Some colleagues of mine have reminded me that what ODs tell their patients prior to surgery is going to be an expectation, and things that happen after the procedure that are not discussed are considered complications.
That has profound implications on both the psyche of the refractive surgical patient and all the doctors and staff that are managing the patient’s procedure.
It seems as though most optometrists leave the heavy lifting, or difficult discussions, for the surgical center; this in fact is a critical step in the refractive surgical procedure that should happen in the optometrist’s lane.
I would argue though, that communication is most likely occurring and ODs are just not aware of the clandestine overtures they’re already imparting to each patient.
Allow me to make some assumptions to further justify my belief that ODs, the primary eye care profession, are in fact preparing our patients for surgery.
Furthermore, when I speak of refractive surgery I am including cataract surgery which in 2018 is more a refractive surgery than it is a medical procedure.
There is an inherent inner dialogue that ODs process prior to any "refractive” decision initiated with patients. If a patient needs glasses, desires contacts lenses, or is interested in not wearing anything to alleviate their refractive posture, ODs speak of the risks, benefits, challenges, and opportunities for each patient.
With the “silver tsunami” engulfing practices, discussion regarding cataract treatment is now poised to be the most consistent discussion ODs have on a daily basis.
However, unlike glasses and contact lenses — which can be titrated —surgical patients need to have a more thorough evaluation of their wants and needs.
The management of patients’ expectations can be broken down into five steps:
ODs participate in this listening session every time they attempt to derive what is the impetus for their patients’ visits.
Crucial to this step is the ability to really listen to what patients are stating.
For example, patients who work at a computer all day but are avid fly-fishermen may think that their ability to see their flies or the intricate work in making the flies is the refractive posture they would like to have. Thus, working at a computer with spectacle correction is less important than seeing their handiwork.
Really listening to what the patient wants is not only the starting point but the foundation for making any other treatment recommendation.

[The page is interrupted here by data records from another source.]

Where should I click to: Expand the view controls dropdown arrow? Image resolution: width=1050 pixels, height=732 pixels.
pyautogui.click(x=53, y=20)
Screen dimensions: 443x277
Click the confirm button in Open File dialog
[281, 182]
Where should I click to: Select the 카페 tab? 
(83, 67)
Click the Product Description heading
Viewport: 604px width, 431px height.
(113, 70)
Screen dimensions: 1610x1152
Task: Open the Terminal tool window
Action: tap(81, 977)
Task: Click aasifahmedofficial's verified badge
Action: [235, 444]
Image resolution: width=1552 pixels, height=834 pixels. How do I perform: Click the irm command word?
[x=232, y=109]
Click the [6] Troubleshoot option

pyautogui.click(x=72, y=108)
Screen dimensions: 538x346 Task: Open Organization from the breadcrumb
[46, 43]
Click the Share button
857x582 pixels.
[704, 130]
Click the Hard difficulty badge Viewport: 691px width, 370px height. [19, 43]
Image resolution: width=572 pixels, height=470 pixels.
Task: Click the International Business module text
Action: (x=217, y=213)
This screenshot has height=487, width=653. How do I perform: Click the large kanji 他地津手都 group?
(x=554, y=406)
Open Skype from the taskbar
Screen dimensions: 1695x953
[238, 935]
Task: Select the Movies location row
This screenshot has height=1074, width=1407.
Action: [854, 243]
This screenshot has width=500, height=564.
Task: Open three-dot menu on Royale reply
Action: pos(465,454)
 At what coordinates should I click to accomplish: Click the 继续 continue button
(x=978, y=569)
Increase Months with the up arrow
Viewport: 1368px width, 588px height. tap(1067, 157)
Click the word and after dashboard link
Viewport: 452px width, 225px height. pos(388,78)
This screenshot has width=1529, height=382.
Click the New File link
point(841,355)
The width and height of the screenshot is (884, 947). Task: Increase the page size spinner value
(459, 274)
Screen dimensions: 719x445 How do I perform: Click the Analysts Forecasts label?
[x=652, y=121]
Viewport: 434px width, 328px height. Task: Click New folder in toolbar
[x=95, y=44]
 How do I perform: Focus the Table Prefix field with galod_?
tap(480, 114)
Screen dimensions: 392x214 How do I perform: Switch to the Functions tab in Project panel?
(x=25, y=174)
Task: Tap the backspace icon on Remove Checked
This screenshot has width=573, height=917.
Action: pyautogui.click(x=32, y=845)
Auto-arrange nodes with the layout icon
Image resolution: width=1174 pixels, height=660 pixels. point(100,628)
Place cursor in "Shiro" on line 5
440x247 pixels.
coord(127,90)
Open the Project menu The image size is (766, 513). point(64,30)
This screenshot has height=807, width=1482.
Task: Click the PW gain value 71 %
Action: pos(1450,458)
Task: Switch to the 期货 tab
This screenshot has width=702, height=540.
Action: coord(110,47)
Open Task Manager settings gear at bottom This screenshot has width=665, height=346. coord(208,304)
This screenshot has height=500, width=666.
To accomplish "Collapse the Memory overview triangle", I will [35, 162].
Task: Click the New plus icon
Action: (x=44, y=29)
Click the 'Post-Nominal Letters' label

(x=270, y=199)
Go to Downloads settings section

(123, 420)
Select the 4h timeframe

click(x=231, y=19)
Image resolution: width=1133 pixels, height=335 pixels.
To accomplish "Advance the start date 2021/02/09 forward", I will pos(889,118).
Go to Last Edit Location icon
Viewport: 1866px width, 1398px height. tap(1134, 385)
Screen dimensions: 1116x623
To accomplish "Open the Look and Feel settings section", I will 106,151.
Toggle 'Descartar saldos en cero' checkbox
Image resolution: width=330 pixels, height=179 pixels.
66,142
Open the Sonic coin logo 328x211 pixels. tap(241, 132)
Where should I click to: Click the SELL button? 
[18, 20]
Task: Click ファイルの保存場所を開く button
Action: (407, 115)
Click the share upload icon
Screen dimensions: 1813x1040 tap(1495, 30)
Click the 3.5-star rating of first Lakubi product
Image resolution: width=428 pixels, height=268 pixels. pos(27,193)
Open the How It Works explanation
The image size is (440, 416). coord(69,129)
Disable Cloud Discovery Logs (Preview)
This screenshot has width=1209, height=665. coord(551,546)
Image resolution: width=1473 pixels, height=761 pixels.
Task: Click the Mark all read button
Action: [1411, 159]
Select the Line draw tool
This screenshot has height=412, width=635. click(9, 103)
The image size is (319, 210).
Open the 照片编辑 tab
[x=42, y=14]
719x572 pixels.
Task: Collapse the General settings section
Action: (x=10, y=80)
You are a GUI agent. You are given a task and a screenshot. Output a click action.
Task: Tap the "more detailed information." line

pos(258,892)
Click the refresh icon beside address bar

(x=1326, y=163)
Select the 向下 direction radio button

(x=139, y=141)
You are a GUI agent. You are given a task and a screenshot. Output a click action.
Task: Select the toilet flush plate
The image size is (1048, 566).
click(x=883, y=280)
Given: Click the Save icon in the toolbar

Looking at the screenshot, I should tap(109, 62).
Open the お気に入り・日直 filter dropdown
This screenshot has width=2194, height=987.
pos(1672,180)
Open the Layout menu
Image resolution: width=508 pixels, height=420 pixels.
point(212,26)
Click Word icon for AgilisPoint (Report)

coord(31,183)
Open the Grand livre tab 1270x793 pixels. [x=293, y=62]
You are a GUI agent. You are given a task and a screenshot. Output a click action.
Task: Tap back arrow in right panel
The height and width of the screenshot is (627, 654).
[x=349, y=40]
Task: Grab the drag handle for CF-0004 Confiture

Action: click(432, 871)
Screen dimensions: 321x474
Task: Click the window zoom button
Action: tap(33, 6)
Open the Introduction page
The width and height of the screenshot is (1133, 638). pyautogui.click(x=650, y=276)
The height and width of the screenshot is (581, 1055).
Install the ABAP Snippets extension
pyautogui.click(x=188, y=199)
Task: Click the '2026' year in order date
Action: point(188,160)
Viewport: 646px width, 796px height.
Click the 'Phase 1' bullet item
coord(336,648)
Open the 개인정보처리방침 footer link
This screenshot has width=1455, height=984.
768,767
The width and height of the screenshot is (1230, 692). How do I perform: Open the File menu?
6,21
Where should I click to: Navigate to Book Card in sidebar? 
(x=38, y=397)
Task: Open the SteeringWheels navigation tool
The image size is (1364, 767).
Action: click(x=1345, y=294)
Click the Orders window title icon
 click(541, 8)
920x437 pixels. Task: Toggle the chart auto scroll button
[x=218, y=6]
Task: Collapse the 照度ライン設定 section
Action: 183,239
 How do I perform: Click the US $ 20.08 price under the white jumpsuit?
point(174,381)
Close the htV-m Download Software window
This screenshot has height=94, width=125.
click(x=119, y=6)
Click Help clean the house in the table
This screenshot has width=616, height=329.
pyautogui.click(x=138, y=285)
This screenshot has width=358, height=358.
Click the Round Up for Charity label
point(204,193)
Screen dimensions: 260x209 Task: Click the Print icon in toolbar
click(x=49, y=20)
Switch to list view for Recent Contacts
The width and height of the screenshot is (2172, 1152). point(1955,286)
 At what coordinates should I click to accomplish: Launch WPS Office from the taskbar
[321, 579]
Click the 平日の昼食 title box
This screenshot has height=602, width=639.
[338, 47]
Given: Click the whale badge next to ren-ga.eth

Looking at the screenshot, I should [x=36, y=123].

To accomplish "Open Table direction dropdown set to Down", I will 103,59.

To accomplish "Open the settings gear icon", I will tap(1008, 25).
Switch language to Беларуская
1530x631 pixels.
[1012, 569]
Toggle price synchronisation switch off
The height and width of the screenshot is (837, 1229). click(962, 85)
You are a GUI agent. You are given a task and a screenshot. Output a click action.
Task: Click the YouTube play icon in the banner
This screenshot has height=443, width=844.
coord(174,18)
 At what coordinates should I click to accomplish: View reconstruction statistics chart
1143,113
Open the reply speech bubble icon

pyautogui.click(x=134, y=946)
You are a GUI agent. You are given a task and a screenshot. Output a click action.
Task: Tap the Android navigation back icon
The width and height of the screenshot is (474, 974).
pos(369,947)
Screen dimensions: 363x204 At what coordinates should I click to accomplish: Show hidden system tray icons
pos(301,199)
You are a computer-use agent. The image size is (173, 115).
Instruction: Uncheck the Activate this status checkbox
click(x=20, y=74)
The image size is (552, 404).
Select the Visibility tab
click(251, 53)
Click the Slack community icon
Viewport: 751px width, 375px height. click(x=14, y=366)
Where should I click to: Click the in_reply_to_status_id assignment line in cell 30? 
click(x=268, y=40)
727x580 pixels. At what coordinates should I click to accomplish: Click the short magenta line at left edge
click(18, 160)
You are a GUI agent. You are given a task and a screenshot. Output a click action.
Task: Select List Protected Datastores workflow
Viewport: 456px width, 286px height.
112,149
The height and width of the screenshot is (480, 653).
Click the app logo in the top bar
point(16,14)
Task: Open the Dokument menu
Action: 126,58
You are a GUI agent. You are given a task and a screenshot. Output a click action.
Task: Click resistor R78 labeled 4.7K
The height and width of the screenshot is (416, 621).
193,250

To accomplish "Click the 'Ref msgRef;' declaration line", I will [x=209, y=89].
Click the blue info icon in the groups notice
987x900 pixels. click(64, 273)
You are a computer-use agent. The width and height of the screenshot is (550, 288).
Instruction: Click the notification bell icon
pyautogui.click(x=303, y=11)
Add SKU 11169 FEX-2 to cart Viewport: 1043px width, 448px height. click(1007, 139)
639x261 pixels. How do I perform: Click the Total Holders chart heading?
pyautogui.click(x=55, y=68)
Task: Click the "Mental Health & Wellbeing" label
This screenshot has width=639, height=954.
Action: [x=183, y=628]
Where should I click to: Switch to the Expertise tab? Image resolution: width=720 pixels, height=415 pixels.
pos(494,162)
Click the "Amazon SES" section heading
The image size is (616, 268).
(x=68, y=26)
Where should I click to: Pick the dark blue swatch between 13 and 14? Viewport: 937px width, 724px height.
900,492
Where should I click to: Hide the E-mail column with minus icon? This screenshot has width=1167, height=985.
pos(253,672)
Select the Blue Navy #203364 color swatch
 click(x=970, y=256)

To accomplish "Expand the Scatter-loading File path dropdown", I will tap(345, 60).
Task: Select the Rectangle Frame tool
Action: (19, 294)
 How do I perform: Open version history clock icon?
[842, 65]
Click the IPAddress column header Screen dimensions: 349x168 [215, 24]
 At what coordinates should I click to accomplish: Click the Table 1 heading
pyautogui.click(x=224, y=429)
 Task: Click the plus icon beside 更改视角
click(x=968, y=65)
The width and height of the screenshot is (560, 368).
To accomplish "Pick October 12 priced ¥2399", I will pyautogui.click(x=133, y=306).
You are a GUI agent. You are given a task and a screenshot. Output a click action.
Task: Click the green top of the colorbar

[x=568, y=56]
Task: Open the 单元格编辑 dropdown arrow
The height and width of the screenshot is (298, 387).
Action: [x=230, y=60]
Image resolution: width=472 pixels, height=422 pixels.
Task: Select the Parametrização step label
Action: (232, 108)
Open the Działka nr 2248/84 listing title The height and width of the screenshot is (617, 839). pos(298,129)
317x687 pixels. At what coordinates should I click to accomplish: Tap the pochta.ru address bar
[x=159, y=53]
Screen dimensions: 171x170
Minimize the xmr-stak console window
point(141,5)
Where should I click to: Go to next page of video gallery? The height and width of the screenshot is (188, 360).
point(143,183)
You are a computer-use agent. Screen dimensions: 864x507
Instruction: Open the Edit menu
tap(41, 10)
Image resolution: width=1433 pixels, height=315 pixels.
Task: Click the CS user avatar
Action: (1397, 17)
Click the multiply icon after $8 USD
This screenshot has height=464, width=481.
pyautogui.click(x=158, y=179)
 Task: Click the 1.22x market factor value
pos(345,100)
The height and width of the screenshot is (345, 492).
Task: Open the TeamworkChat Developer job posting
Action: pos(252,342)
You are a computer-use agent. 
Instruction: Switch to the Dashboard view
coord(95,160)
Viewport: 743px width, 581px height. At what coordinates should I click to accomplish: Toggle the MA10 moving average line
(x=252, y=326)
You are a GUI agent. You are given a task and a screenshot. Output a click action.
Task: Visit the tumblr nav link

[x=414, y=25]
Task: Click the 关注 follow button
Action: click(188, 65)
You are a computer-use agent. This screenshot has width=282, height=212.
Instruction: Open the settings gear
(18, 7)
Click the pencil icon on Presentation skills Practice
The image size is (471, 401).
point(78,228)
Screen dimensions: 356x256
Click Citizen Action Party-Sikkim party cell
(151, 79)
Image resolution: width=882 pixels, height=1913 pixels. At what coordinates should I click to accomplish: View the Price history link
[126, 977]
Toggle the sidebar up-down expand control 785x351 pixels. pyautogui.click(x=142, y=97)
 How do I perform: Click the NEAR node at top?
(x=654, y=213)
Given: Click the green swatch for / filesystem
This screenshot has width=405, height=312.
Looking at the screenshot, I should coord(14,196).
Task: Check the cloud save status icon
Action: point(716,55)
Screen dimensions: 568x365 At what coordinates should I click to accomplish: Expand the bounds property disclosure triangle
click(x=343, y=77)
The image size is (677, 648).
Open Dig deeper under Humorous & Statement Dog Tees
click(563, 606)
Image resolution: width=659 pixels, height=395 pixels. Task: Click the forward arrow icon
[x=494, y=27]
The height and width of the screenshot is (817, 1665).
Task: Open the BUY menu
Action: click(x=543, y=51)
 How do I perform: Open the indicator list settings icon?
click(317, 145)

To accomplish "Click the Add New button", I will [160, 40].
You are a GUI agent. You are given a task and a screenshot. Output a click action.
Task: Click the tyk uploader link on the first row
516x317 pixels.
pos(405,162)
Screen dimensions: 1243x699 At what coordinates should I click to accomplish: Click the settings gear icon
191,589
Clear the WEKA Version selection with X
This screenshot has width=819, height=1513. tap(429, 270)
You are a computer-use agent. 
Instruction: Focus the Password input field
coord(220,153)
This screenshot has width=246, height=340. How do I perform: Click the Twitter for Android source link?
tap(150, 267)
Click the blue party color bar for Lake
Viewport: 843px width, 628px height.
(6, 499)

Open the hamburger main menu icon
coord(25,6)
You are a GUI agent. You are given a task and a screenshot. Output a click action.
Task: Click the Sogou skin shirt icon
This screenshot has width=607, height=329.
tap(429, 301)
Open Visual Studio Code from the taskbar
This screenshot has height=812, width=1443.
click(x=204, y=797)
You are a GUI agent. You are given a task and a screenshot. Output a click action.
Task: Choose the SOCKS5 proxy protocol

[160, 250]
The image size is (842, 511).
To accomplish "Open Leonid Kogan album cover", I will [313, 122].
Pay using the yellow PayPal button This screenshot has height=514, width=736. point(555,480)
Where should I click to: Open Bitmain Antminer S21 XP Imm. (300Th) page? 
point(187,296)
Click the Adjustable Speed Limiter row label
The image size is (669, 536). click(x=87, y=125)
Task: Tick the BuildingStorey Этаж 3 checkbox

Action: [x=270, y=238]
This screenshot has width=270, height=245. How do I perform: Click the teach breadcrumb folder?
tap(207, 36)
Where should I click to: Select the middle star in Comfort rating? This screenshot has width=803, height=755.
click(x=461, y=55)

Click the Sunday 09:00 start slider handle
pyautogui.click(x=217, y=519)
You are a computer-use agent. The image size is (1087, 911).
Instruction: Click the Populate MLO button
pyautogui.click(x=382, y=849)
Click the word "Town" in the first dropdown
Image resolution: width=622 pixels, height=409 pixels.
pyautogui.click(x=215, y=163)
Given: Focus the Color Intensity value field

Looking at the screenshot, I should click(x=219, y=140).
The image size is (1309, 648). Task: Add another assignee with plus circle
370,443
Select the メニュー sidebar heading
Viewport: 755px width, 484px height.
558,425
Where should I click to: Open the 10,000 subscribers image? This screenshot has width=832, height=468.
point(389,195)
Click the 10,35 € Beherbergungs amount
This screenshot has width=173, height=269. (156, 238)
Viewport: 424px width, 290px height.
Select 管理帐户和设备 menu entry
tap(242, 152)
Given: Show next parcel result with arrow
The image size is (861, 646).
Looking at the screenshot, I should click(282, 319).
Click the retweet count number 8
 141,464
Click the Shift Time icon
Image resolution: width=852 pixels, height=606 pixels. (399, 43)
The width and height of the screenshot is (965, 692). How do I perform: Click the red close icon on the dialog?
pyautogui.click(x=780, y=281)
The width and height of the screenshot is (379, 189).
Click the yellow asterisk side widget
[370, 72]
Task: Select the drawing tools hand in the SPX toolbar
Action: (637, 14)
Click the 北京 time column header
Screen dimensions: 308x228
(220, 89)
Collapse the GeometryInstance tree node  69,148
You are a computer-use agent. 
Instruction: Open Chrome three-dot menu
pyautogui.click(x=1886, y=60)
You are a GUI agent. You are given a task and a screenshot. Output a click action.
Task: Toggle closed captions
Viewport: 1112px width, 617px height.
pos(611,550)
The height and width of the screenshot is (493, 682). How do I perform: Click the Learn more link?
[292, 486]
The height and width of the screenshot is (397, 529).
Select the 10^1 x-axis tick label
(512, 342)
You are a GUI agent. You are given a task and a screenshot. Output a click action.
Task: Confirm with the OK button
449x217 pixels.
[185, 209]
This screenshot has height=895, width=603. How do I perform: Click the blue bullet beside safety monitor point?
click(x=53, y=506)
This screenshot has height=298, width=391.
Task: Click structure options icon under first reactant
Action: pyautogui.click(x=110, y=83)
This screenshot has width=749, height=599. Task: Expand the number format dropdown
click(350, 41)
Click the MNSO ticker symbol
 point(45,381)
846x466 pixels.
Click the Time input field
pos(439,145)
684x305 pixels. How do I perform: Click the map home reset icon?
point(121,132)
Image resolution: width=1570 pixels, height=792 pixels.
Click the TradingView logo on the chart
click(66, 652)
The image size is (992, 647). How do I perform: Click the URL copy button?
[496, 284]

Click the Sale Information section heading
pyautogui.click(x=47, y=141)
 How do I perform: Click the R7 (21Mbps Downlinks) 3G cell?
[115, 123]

The next important thought is ensuring patients’ needs are met. Patients’ eyes may be limiting factors for their visual aspirations. Time should be spent elucidating the reasons why a procedure or lens option is not a good idea so that the patient can fully appreciate their own reality.
We live in a time where most patients know someone who had a procedure, and their tales of amazement can often be exaggerated. Therefore, when looking at their options, ODs should take everything into consideration.
Eye doctors strive to give patients everything they think they need or want from their vision. They negotiate refractive distances and lens options to best accommodate their patients’ needs.
Implicit in this brokerage is that patients know where they gain and where they give up something. An example is with the presbyopic-correcting IOLs. Some of the lenses are outstanding for distance and intermediate and may be limited for very near tasks.
ODs also know the patients will experience some form of glare and halos at night time. Thus, knowing which is more important for the patient—night tasks or close vision—can help ODs negotiate the risk-benefit to achieve a maximum result.
If the prior discussion points are achieved, then the agreement about how to proceed has already been consented. Patients come for the acumen ODs possess and to use that experience to make the most prudent recommendations. I like to explain the course of action to patients and then have them repeat it back to me in their own words.
There have been instances where ODs believe what that their patients understand in which they are saying, only to have a family member call back and state the patient was confused or couldn’t articulate the next step.
In real estate, it is all about “location, location, location;” for optometry, it is “document, document, document.”
Pre-printed forms for patients to sign or brochures that highlight the risks and benefits, as well as the consequences and the potential side effects, should be the last thing patients have in hand when they leave the office.
If patients sign contact lens agreements and for their records or Health Insurance Portability and Accountability Act (HIPAA) forms, then ODs should also have them sign an agreement about the course of their surgical procedure.
Medicine is not an exact science, and ODs know they can minimize the sequelae of any treatment.
A surefire way to be upfront and honest is to describe all the possibilities and point out the limitations. Be an advocate for the patient and provide good clinical advice. Patients will appreciate it, and an unexpected misunderstanding can be avoided.